- Text provided -

+++++

Manoj Das (27 February 1934 – 27 April 2021) was an Indian author who wrote in Odia and English. In 2000, Manoj Das was awarded the Saraswati Samman. He was awarded Padma Shri in 2001, the fourth-highest Civilian Award in India, Padma Bhusan in 2020, and  the third-highest Civilian Award in India for his contribution to the field of Literature & Education.

Kendra Sahitya Akademi has bestowed its highest award (also India's highest literary award) i.e Sahitya Akademi Award Fellowship.

In 1971, his research in the archives of London and Edinburgh brought to light some of the little-known facts of India's freedom struggle in the first decade of the twentieth century led by Sri Aurobindo for which he received the first Sri Aurobindo Puraskar (Kolkata).

His deeper quest led him to mysticism and he was an inmate of Sri Aurobindo Ashram in Puducherry since 1963 where he taught English Literature and the Philosophy of Sri Aurobindo at the Sri Aurobindo International University.

Early life
Das was born in the small coastal village, Balasore of odisha. His father, Madhusudan Das, worked under British Government.  He had started writing early. His first work a book of poetry in Odia, Satavdira Artanada was published in 1949 when he was in high school. He launched a literary  magazine, Diganta  in 1950. He graduated high school in 1951. His first collection of short stories Samudrara Kshyudha (Hunger of Sea) was in that year. 
He was active in student politics while studying BA in Cuttack College. He was a youth leader with radical views in his college days, and spent a year in jail for his revolutionary activities. In 1959 he was a delegate to the Afro-Asian students' conference at Bandung, Indonesia. He did not complete his degree in Cuttack. He ultimately finished his graduation from Samanta Chandra Shekhar College, Puri in 1955. During his college years, he kept on writing and published a novel  Jeebanara Swada, a collection of short stories  Vishakanyar Kahani and a collection of poems Padadhawani. After graduating with a degree in English literature, he got a post-graduate degree in English literature from Ravenshaw college. After a short stint as a lecturer at Christ College (Cuttack), he joined Sri Aurobindo Ashram at Puducherry. Since 1963, he has been professor of English Literature at Sri Aurobindo International Centre of Education, Puducherry.

+++++

- Supplied data -

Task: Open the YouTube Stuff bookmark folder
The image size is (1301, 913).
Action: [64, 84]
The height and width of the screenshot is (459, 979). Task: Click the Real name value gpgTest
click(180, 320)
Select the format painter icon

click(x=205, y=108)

+++++

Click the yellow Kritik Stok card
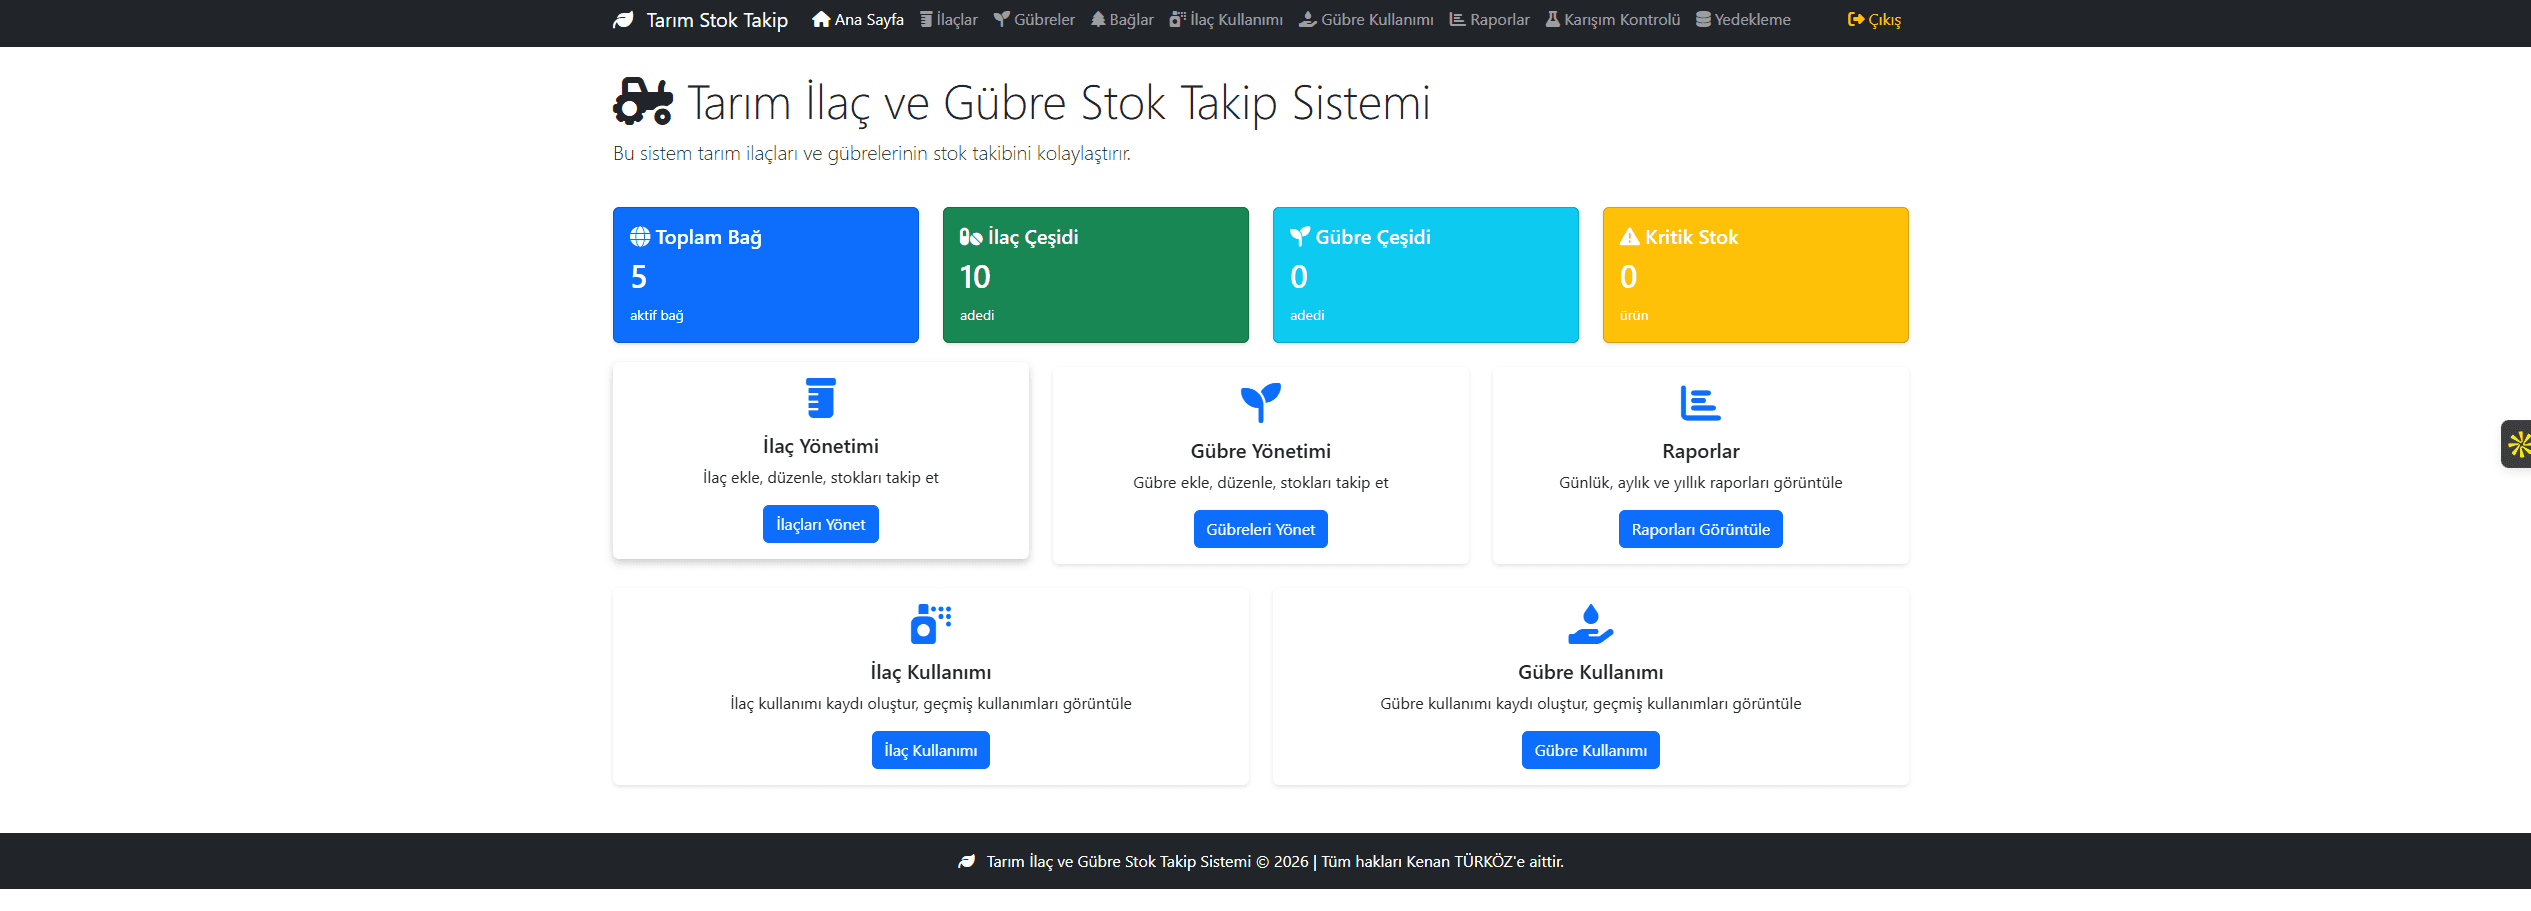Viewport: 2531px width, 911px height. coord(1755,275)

+++++

Please answer these questions using the Manoj Das text, one line per answer:
(a) In what year was Manoj Das awarded the Saraswati Samman?
(b) The archives of which two cities did he research in 1971?
(c) What literary magazine did he launch in 1950?
These entries come from another source.

- Answer to this exercise -
(a) 2000
(b) London and Edinburgh
(c) Diganta